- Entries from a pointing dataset
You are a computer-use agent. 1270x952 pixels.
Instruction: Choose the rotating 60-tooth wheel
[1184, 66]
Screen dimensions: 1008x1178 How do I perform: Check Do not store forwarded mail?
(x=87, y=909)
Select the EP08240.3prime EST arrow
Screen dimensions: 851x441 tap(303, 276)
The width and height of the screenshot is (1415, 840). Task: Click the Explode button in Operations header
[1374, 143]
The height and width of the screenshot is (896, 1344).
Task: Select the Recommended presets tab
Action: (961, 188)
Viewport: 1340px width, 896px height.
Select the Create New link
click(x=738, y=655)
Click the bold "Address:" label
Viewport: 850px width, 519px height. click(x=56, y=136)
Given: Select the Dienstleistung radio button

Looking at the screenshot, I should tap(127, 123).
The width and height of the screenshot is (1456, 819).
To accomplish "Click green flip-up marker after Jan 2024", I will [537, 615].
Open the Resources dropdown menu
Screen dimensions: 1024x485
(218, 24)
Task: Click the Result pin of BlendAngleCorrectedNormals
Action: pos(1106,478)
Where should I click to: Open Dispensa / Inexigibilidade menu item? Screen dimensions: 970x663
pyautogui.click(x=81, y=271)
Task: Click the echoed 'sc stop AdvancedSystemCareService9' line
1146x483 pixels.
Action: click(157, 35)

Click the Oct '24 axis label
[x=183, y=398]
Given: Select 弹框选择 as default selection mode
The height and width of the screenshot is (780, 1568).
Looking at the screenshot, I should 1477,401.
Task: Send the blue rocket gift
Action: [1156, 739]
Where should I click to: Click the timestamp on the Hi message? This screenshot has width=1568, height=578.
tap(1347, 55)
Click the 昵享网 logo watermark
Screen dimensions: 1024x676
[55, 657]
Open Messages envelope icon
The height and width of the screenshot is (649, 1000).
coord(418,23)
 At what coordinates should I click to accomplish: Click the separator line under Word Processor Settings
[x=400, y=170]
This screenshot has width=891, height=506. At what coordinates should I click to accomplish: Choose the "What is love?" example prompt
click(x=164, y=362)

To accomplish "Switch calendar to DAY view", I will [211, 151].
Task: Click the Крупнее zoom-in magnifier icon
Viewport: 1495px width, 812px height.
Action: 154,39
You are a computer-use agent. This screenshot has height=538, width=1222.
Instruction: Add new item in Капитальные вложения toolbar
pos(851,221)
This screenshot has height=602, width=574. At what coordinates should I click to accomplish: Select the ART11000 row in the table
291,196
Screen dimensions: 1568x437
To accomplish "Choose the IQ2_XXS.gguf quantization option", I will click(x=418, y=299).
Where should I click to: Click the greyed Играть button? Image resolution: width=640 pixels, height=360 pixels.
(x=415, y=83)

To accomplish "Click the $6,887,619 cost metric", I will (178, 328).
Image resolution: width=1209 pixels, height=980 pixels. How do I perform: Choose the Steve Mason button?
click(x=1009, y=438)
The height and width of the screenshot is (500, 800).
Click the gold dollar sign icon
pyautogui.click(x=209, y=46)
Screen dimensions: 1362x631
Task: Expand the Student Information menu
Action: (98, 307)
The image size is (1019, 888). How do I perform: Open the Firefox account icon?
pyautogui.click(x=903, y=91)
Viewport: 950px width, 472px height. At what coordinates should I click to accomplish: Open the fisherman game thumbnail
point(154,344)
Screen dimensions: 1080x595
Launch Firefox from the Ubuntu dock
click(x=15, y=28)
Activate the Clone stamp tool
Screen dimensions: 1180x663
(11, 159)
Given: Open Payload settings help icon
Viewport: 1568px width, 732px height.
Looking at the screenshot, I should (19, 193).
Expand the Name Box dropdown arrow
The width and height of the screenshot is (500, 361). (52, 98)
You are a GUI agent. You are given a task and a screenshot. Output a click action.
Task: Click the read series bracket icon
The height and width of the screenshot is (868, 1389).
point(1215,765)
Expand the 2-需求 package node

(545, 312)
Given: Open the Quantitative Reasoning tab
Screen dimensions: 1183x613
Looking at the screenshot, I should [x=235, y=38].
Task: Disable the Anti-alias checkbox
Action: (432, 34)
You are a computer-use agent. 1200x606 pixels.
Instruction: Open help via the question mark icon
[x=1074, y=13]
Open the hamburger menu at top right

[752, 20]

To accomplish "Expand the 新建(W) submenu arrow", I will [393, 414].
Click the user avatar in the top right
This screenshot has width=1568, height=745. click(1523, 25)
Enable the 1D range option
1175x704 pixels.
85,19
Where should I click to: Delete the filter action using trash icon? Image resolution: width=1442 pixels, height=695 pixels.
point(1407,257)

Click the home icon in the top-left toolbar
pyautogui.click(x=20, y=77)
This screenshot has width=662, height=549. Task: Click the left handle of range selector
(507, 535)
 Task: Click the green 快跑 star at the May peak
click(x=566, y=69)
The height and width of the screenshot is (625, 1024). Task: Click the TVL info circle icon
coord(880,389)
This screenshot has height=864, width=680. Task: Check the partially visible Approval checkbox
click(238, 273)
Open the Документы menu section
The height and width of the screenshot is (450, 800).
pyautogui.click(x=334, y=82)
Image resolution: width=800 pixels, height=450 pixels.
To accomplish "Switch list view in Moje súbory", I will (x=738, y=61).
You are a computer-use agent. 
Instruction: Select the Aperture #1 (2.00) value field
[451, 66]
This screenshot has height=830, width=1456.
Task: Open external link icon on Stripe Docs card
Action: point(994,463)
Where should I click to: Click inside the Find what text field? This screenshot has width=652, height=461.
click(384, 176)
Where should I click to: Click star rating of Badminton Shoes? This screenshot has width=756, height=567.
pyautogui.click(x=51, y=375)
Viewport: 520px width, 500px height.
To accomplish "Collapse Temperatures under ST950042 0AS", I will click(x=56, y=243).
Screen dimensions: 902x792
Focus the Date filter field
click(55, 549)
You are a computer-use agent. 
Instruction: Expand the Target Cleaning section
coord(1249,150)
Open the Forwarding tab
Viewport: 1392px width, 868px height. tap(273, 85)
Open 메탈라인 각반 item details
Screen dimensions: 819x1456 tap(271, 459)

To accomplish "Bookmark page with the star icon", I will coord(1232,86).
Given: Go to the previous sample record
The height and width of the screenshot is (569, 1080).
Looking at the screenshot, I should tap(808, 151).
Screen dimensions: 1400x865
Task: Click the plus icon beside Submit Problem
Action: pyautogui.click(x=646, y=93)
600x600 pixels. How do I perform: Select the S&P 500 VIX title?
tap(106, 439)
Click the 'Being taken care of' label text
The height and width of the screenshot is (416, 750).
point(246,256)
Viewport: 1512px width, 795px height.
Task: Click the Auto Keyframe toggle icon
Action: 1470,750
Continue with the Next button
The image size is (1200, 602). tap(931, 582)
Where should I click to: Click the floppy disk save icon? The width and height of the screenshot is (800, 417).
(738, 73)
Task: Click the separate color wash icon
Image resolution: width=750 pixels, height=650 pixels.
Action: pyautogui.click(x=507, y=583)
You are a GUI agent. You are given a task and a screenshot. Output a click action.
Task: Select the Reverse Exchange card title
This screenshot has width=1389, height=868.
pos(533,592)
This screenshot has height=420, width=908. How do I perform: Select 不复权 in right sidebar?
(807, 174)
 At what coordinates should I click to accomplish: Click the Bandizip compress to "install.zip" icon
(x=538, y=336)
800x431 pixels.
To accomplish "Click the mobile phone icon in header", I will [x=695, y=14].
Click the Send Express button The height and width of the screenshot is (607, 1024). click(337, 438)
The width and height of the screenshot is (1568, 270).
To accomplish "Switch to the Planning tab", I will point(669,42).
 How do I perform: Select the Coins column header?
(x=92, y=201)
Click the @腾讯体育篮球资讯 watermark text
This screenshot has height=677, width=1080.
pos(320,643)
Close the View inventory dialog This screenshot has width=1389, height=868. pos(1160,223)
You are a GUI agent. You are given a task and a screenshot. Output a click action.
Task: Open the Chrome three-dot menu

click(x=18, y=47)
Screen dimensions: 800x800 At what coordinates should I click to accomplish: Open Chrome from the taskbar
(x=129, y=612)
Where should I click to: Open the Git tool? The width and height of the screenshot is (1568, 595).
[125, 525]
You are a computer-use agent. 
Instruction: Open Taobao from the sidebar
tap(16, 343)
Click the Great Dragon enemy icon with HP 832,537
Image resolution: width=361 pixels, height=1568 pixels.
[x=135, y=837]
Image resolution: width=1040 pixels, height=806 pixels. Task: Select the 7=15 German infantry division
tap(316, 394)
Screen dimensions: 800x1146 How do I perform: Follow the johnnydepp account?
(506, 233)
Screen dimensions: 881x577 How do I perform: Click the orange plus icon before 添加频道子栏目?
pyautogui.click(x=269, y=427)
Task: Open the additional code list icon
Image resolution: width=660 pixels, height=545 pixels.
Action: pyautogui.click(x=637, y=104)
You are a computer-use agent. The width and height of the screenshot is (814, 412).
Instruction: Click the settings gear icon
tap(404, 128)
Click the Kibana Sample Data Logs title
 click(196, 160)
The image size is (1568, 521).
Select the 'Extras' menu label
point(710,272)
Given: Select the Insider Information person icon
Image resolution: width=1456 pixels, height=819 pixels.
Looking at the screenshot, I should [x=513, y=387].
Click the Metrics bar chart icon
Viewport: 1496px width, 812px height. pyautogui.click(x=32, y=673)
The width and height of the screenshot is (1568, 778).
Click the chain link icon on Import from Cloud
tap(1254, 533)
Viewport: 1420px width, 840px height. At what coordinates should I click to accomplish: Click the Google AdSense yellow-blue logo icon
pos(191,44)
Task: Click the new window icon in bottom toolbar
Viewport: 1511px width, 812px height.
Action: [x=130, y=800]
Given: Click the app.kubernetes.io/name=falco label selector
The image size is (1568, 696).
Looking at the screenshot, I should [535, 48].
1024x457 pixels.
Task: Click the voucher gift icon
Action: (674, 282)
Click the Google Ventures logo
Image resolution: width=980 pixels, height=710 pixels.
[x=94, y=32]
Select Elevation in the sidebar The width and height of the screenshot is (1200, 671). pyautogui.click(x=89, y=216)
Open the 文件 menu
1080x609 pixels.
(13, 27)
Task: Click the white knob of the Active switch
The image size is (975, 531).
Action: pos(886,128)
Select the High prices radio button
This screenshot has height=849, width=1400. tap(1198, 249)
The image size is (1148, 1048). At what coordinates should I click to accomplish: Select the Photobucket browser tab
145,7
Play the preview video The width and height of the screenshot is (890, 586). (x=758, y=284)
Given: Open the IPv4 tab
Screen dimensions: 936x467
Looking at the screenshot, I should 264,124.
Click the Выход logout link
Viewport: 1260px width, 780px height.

- INSTRUCTION
Update the part of the entries that opens with the line containing "Viewport: 1340px width, 896px height." and closes with the line containing "Viewport: 850px width, 519px", replacing "Create New" with "Add New" and keeping everything else unchanged. Return only those lines.

- WRITTEN ANSWER
Viewport: 1340px width, 896px height.
Select the Add New link
click(x=738, y=655)
Click the bold "Address:" label
Viewport: 850px width, 519px height. click(x=56, y=136)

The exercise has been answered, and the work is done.